Randy has published over 260 peer-reviewed articles in such high-impact journals as Science, Nature, Nature Medicine, Nature Neuroscience, Science Translational Medicine, Cell Metabolism, The Journal of Clinical Investigation and The New England Journal of Medicine. He has also been recognized by numerous scientific groups such as the Obesity Society (Lilly Scientific Achievement Award), the Endocrine Society (Ernst Oppenheimer Award) and the American Diabetes Association (Outstanding Scientific Achievement Award).

He currently serves on the NIDDK Clinical Obesity Research Panel and on the Board of Reviewing Editors for Science.

Randy’s recent work has included research on the effects of weight-loss surgery. Bariatric surgery is currently the most effective therapy for obesity, but it is not a practical solution to the growing epidemic of obesity around the world.
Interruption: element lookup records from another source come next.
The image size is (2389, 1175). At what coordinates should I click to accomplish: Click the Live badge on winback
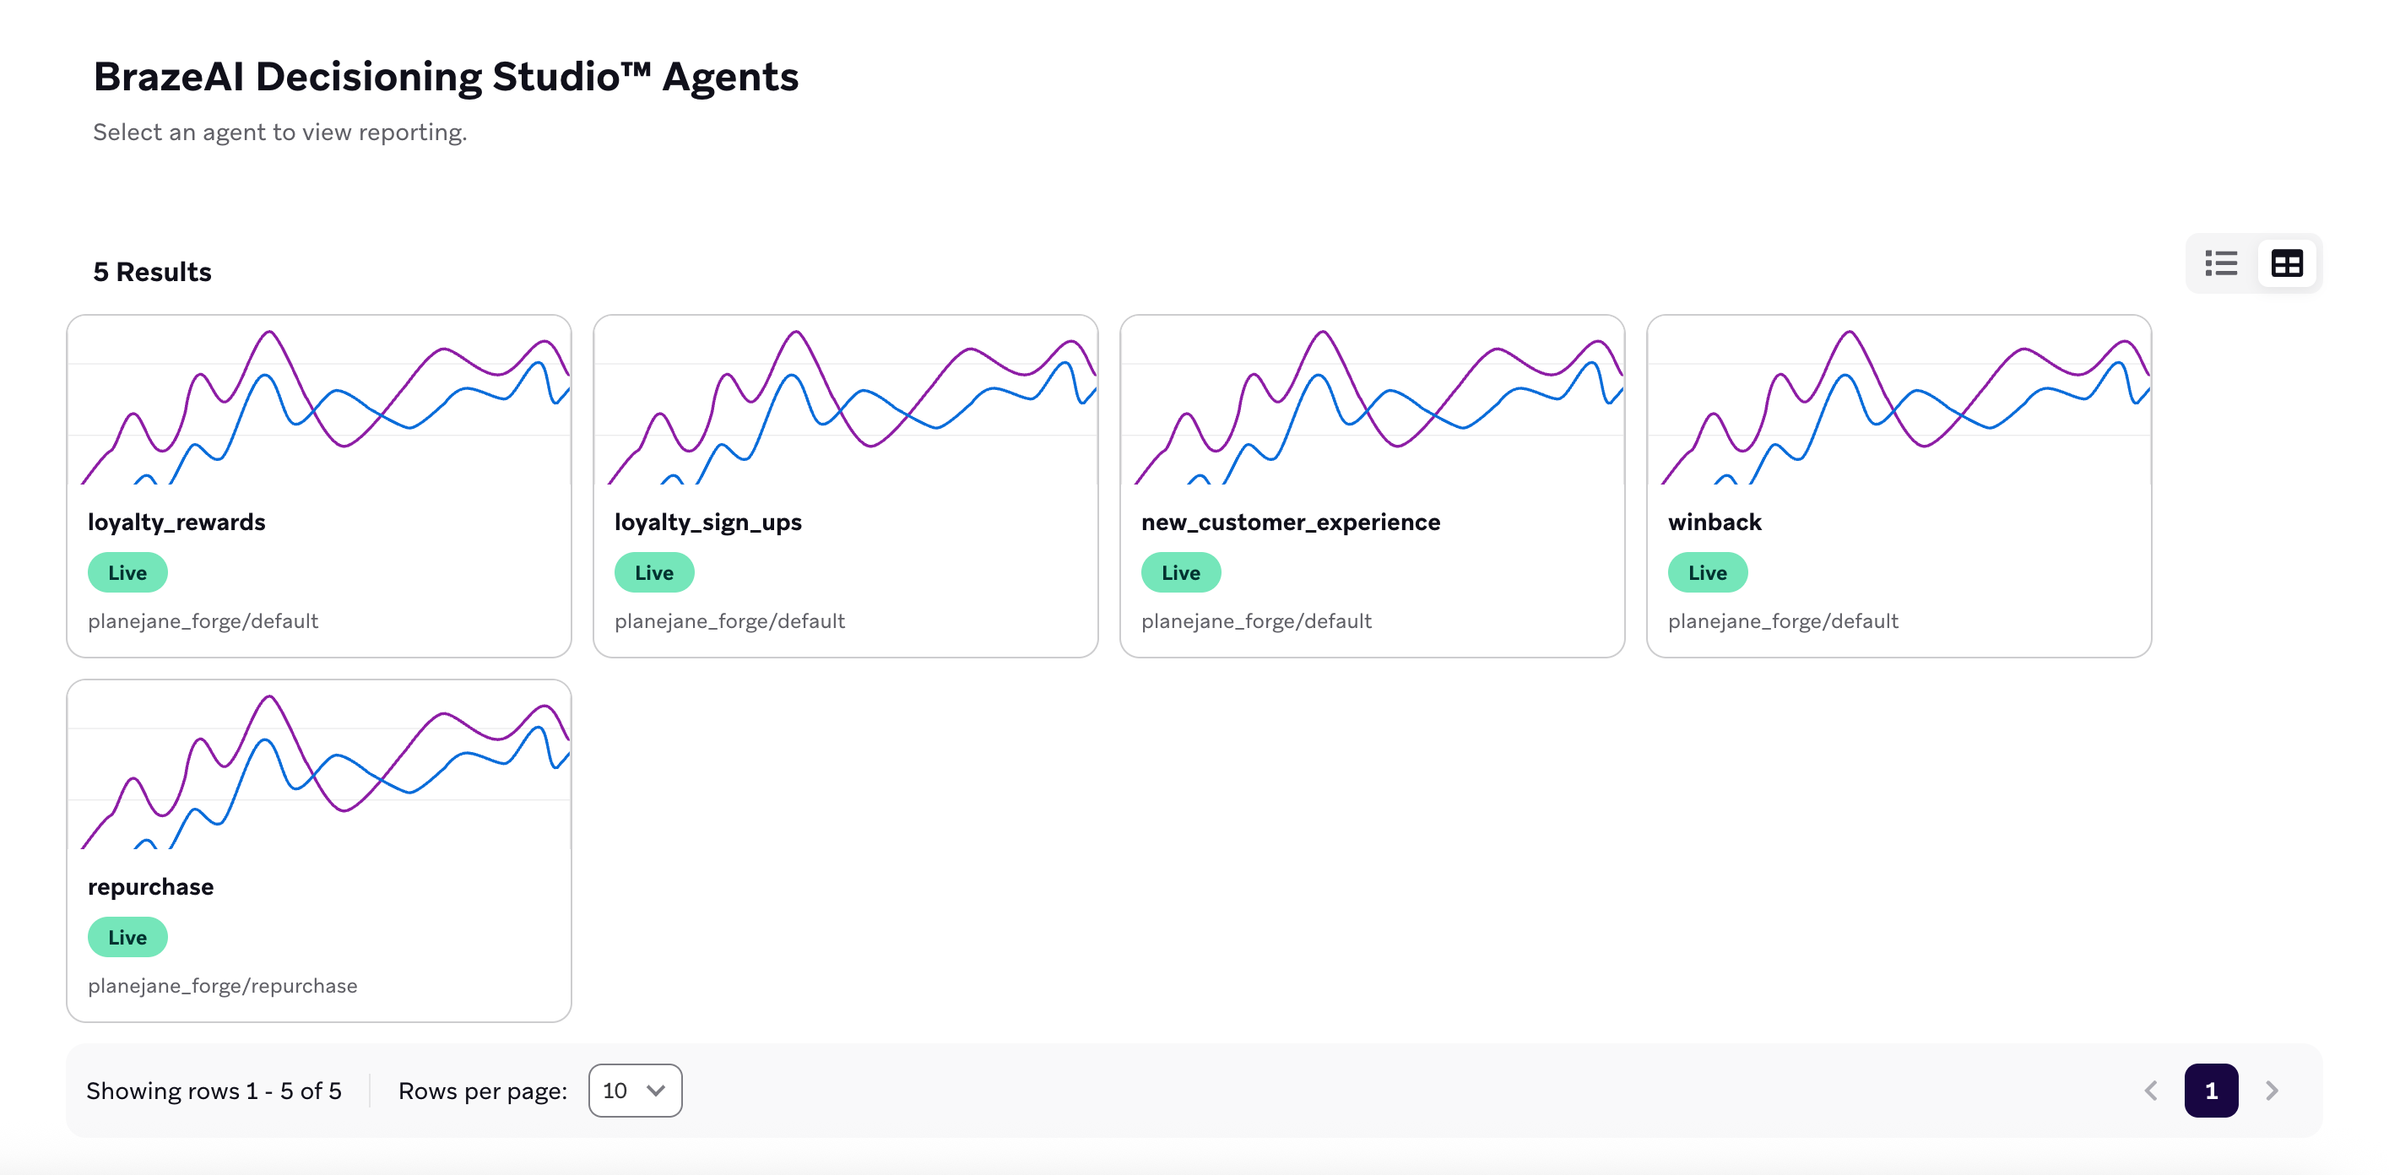click(1706, 572)
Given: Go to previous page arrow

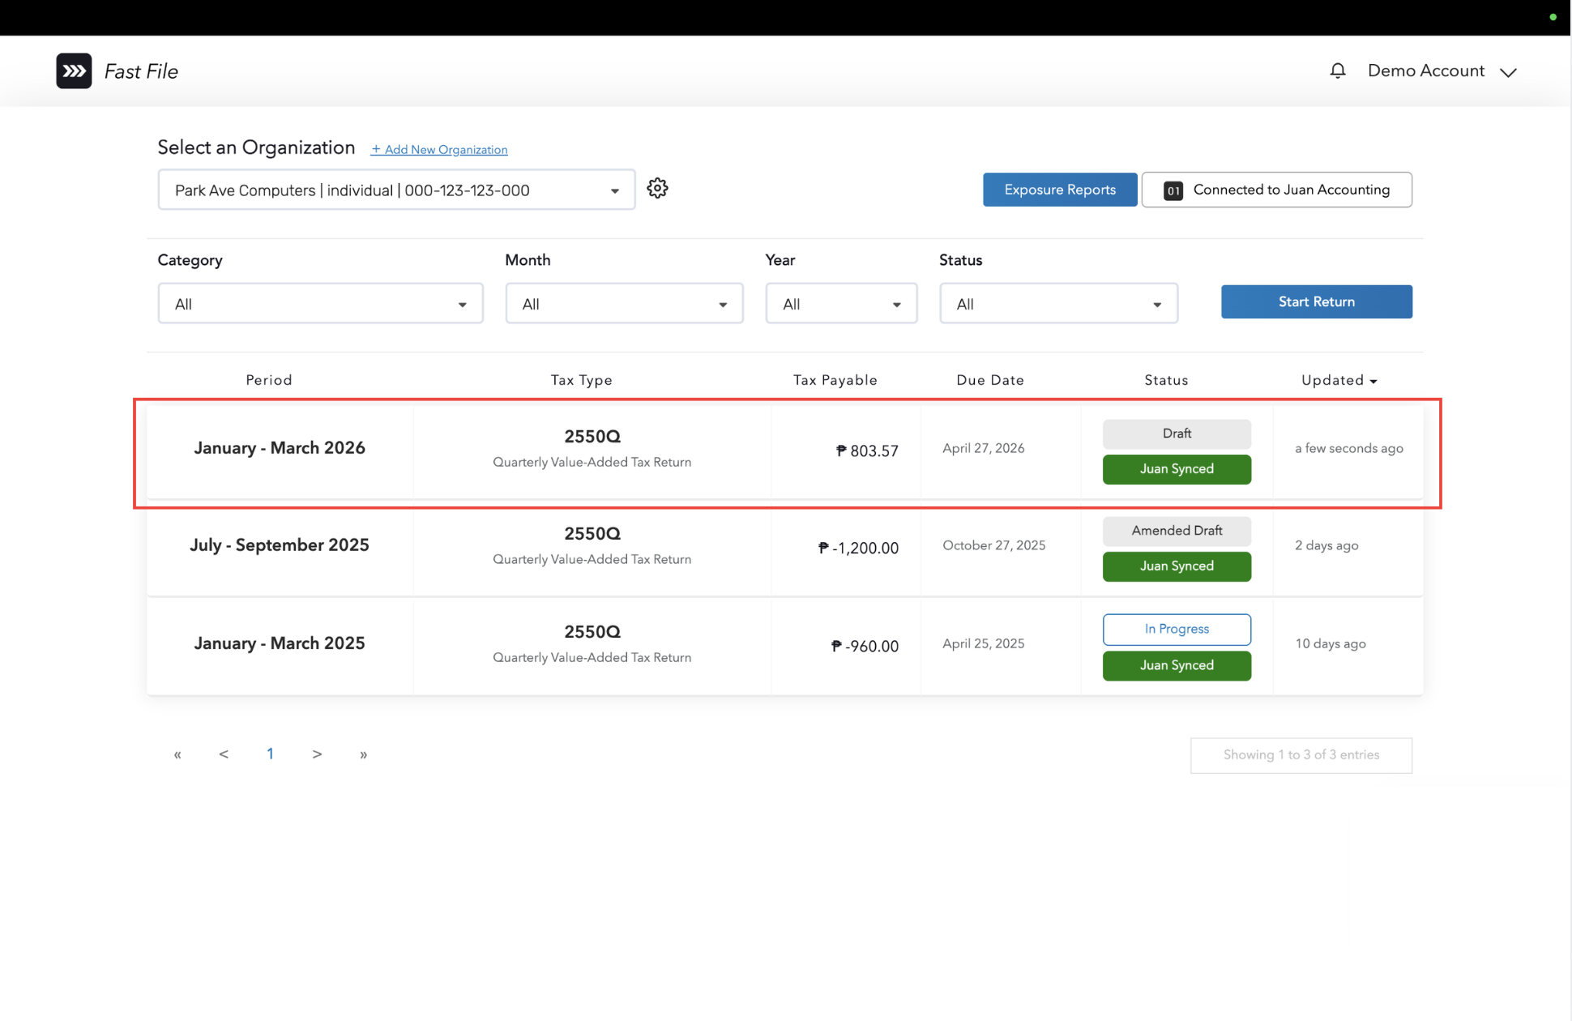Looking at the screenshot, I should click(x=224, y=754).
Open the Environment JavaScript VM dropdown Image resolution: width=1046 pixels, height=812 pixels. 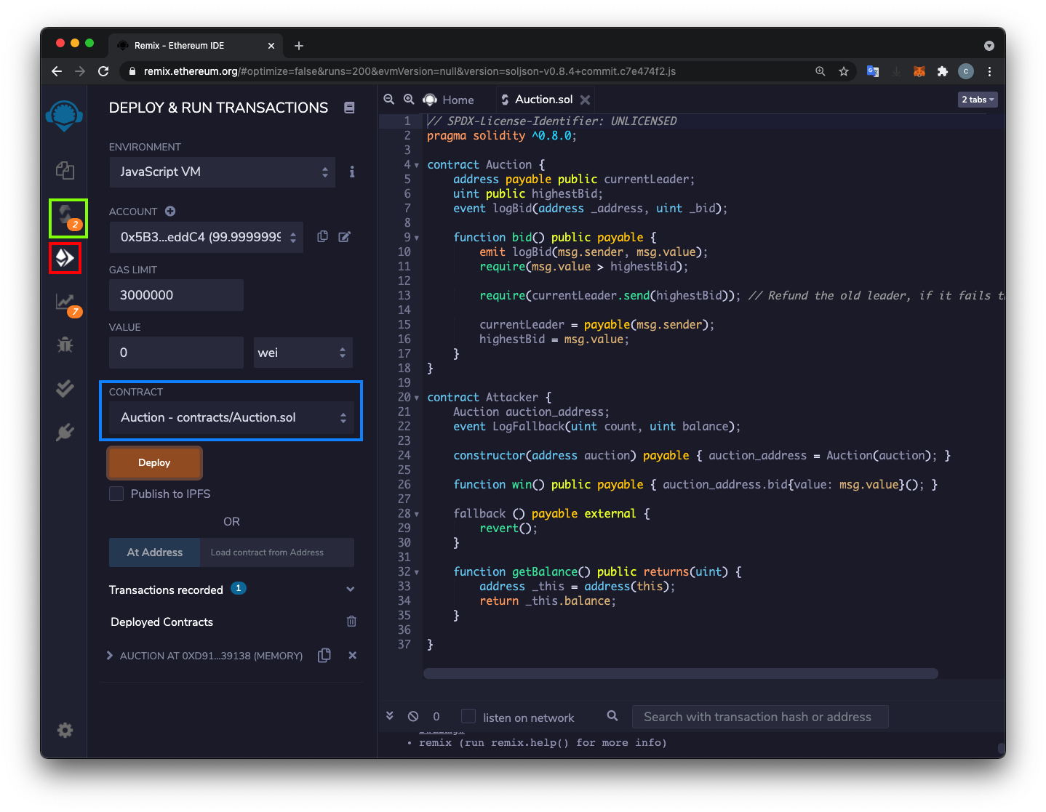pos(222,172)
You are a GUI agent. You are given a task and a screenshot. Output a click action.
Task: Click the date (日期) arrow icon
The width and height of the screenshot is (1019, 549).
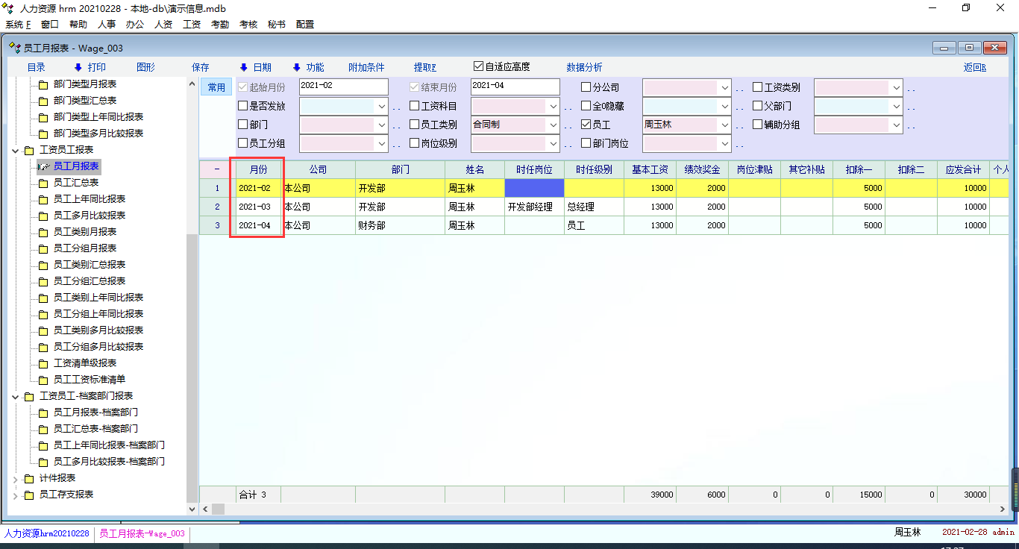pos(243,67)
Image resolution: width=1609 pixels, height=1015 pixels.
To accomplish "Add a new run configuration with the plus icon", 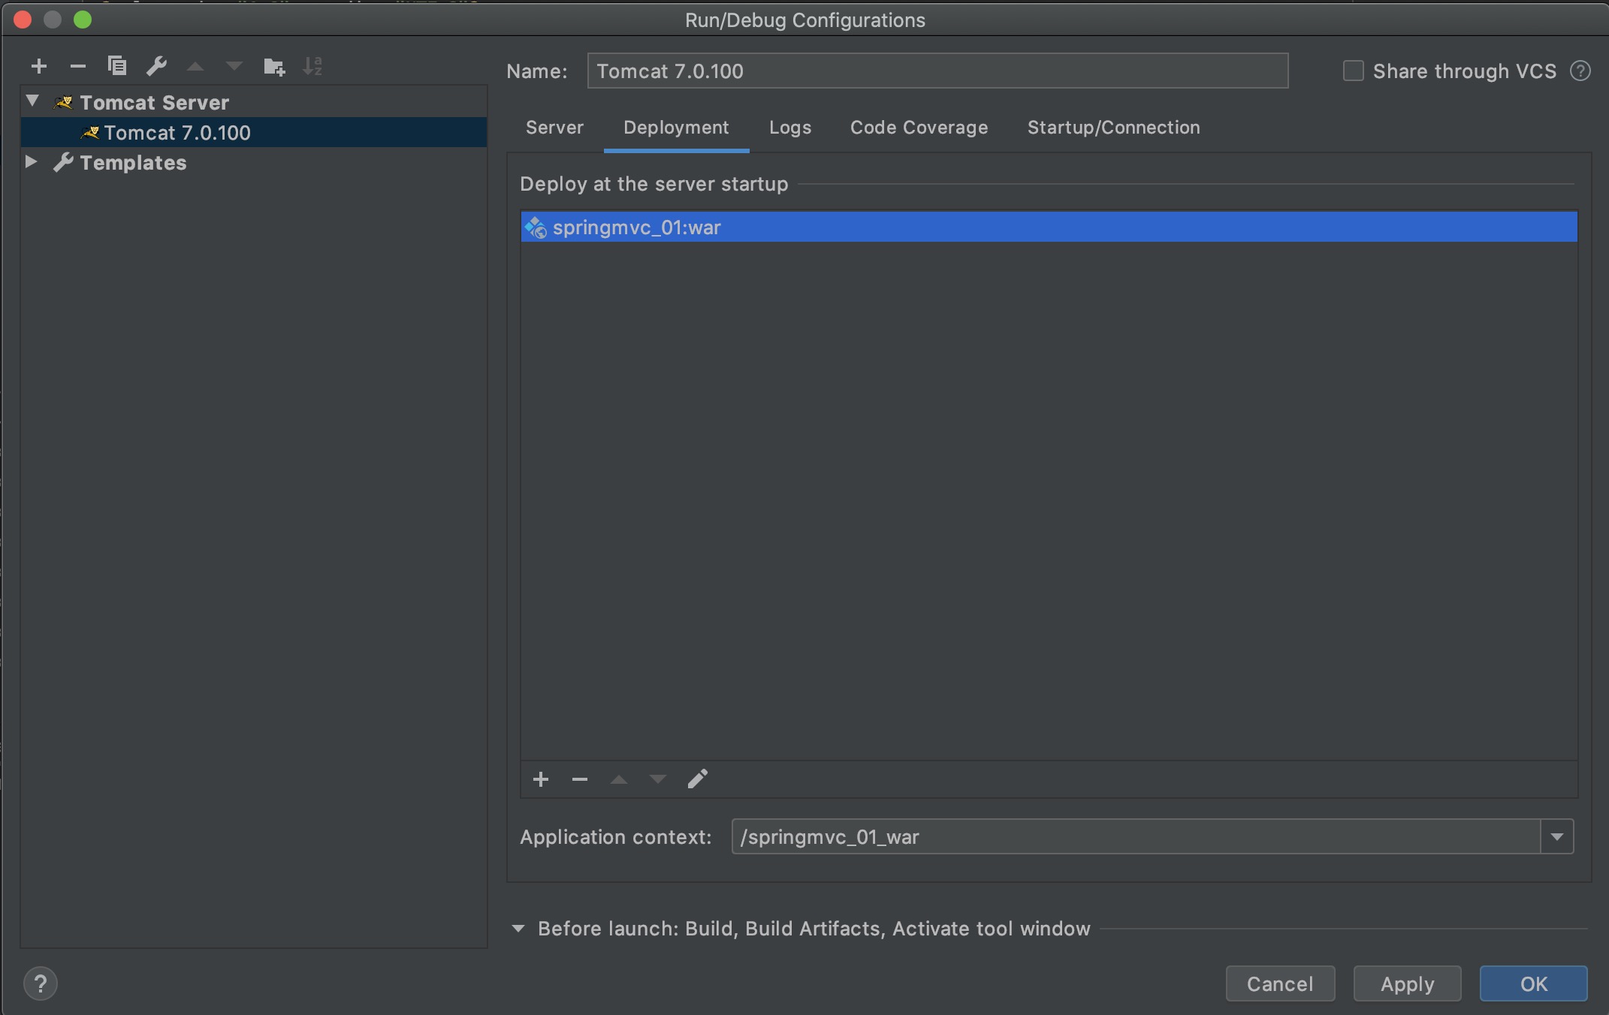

However, studies by Randy and his colleagues on such surgery in rodents has raised the possibility that manipulating gut bacteria may be an alternative, non-invasive approach to controlling weight and metabolism. In a paper published in Nature, they demonstrated that the weight loss resulting from surgery is due — not to reduced stomach size lowering caloric intake — but to changes in metabolism mediated by the nuclear receptor FXR.

These changes appear to result from increased circulating bile acids and are associated with alterations of the gut microbiome. Identifying the molecular underpinnings of the effects of weight-loss surgery has therefore opened the door to new, widely-applicable approaches of achieving the same health benefits.